It’s one of those things that are repeated ad nauseam but hardly hold true. Twenty20 cricket hasn’t turned out to be the graveyard of bowlers as many feared.

In fact, over the last decade or so, it’s been proved beyond doubt, despite the wildly improvised strokes and the towering sixes, that the format has redefined bowling – throwing up bowlers who have revolutionised the game.

And one delightful aspect this season’s IPL is that it’s not just a few special names any more – a number of bowlers, including those whom many never expected to perform, are bringing their A-Game into the mix. Unlike some past editions of the tournament dominated by the likes of Lasith Malinga and Sunil Narine, who acquired the tags of being “T20 specialists”, this season is seeing bowlers of all ranges and shades among the wickets.

In fact, this year’s tournament has been a bowler’s IPL for an important reason – bowlers are attacking as a team and not relying on individual brilliance anymore.

The many-men armies

Take the case of Sunrisers Hyderabad, currently second on the table. Their Bangladeshi boy wonder Mustafizur Rahman’s virtues have already been extolled far and wide, but the Sunrisers are far from a one-man army.

Somewhat unobtrusively, Bhuvneshwar Kumar has also taken the same number of wickets as Rahman with almost a similar strike rate. And for support, they have been lucky to have the services of Barinder Sran and Ashish Nehra who have also been amongst the wickets and kept the runs down.

Another team to have followed this trend is the Gujarat Lions. Dwayne Bravo is a proven Twenty20 performer, and he deservedly tops their wicket-taker list with 12 wickets. But Dhawal Kulkarni’s impressive form has also played a large role in taking them to top of the table.
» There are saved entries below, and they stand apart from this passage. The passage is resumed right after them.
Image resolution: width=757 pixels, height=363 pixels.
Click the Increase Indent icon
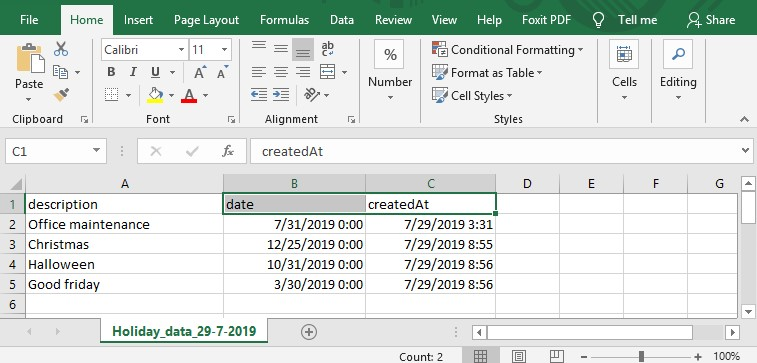[280, 95]
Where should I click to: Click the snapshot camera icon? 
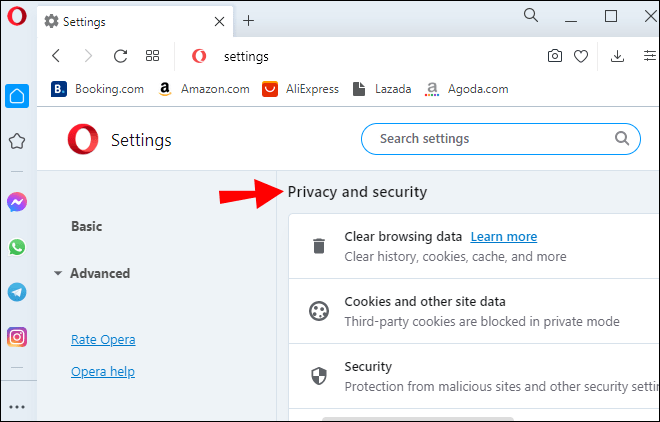pos(555,57)
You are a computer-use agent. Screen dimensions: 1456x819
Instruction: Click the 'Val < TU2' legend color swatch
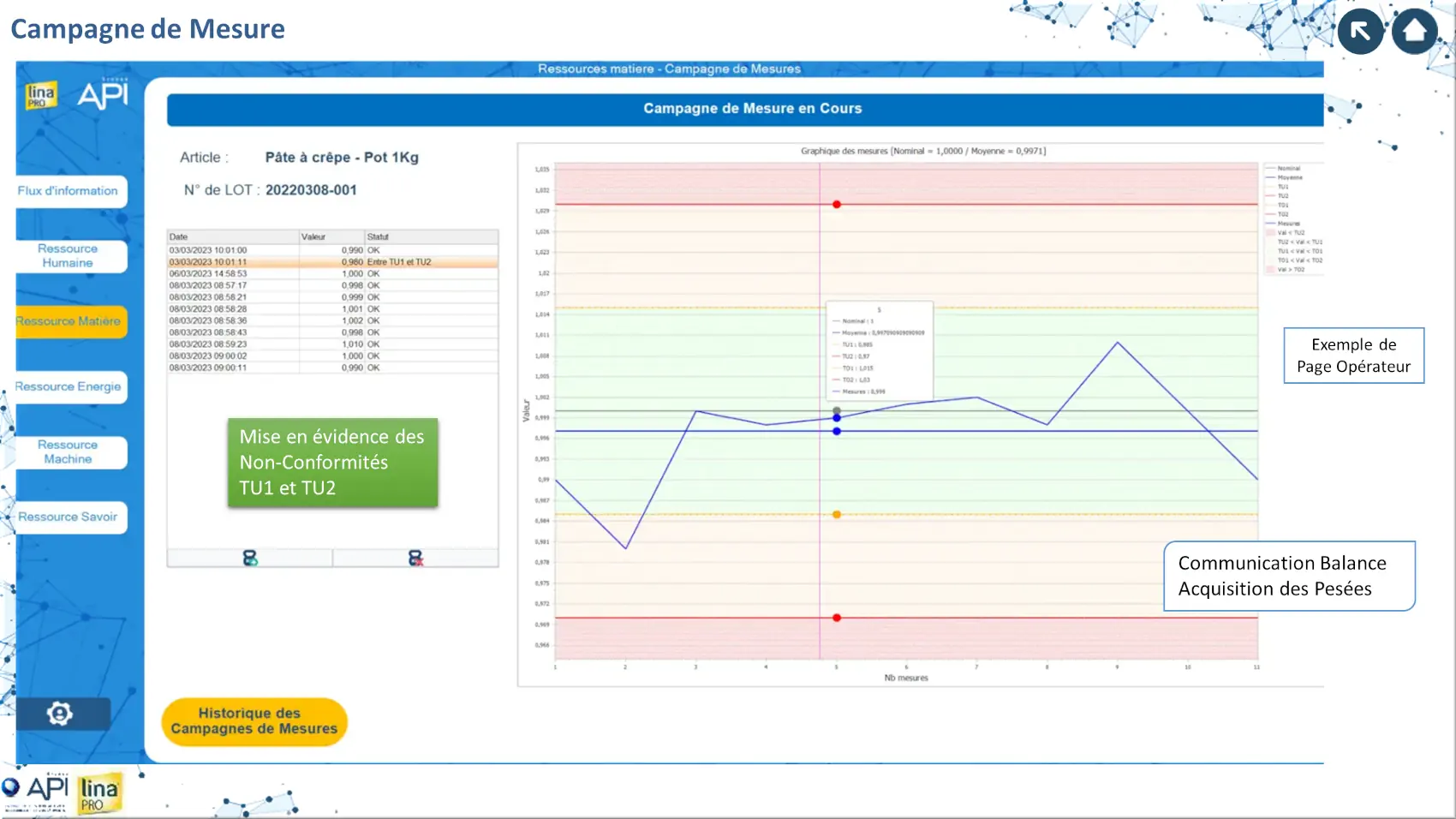point(1270,233)
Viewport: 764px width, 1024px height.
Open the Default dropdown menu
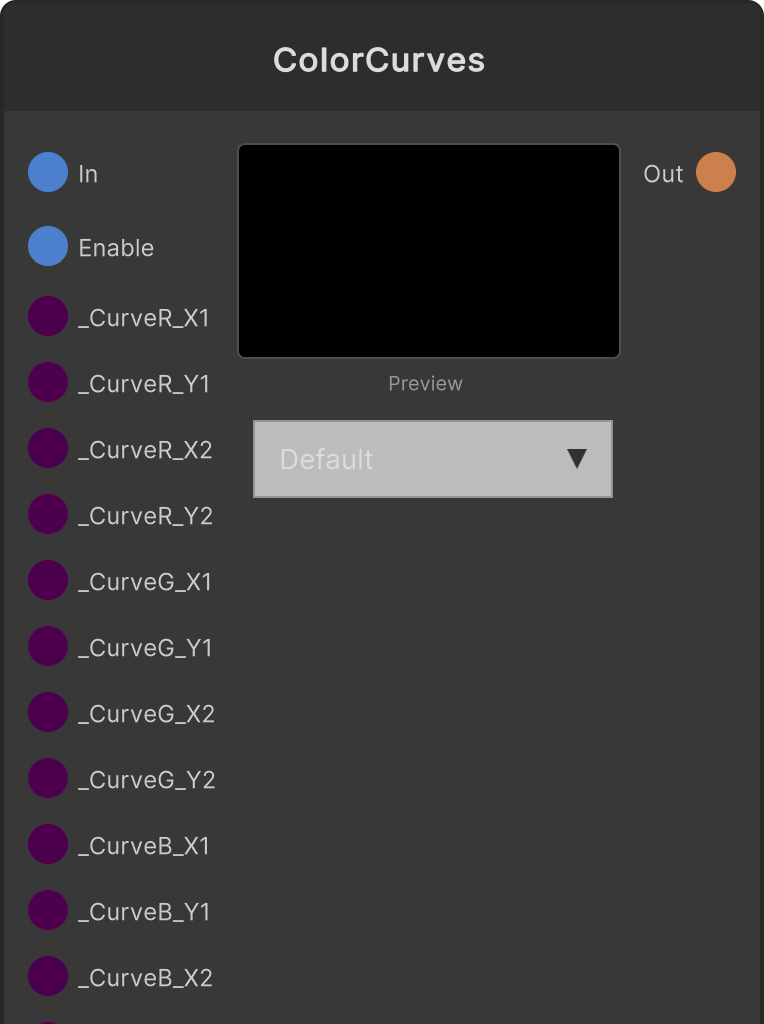(433, 459)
Similarly, Delhi Daredevils’ resurgence this season has largely been due to the combination of Amit Mishra and Chris Morris, with the canny old fox Zaheer Khan leading from the front. And on Tuesday, Rising Pune Supergiants' Adam Zampa showed that good old-fashioned leg spin still has a place to play in the game, picking up 6/19 against the Sunrisers Hyderabad. It was the second best bowling performance in the history of the IPL, after Sohail Tanvir's 6/14 in the inaugural edition in 2008.
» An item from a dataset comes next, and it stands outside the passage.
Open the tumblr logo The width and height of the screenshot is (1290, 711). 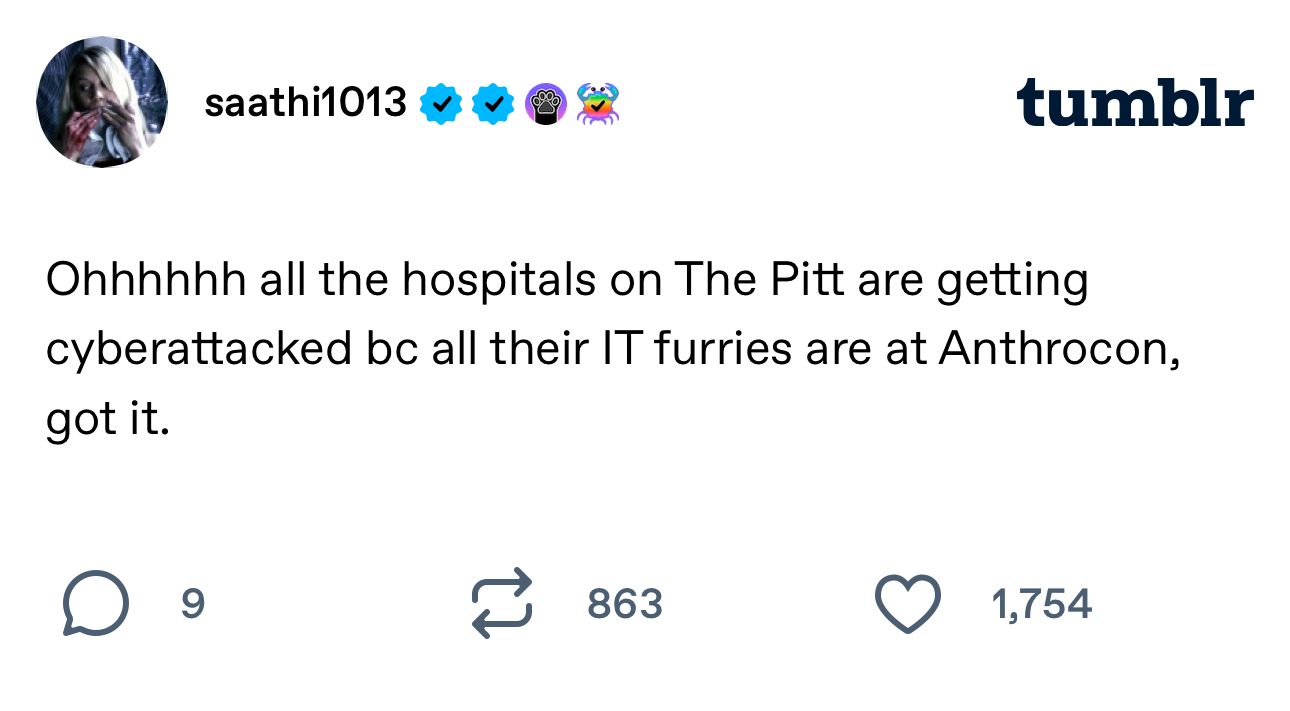[1134, 103]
Contrast this with the Mumbai Indians, who are currently fifth. They possess the owner of the Purple Cap – New Zealand’s Mitchell McCleneghan’s snarling bowling has earned him 14 wickets. But despite his rich vein of form, the lack of support at the other end has cost Mumbai.
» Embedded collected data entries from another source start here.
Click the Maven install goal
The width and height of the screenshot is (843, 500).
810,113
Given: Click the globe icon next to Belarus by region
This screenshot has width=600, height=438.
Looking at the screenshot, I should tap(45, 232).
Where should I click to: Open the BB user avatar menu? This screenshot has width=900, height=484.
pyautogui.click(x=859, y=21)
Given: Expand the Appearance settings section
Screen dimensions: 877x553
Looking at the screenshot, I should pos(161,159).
Jasprit Bumrah, despite his 11 wickets, has been steady rather than spectacular, while the other key bowling personnel Harbhajan Singh has gone AWOL so far this season. It’s a similar story with Royal Challengers Bangalore – apart from Shane Watson, who has been magnificent so far, no one else has managed to find any semblance of form.

Sputtering big guns

The bottom end of the bowlers' table throws up several surprises. Ravichandran Ashwin, Shakib Al Hasan and Ishant Sharma, all experienced international campaigners, make up the bottom three. Other big names are also languishing – comeback man Mohammad Shami was supposed to make his big return to the IPL but can only claim an economy rate of over nine runs per over.

Sunil Narine, with his remodelled action, still remains economical, but has lost the mystery of yore. And even Ravindra Jadeja has been outshone by his state team-mate Axar Patel, who took a hat-trick for struggling Kings XI Punjab against the Gujarat Lions.

And so, despite some scintillating batting performances (mostly from Virat Kohli), this has been a bowler’s IPL. And that has made for a more even contest between bat and bowl, instead of the tournament degenerating into a contest of who can hit harder and farther.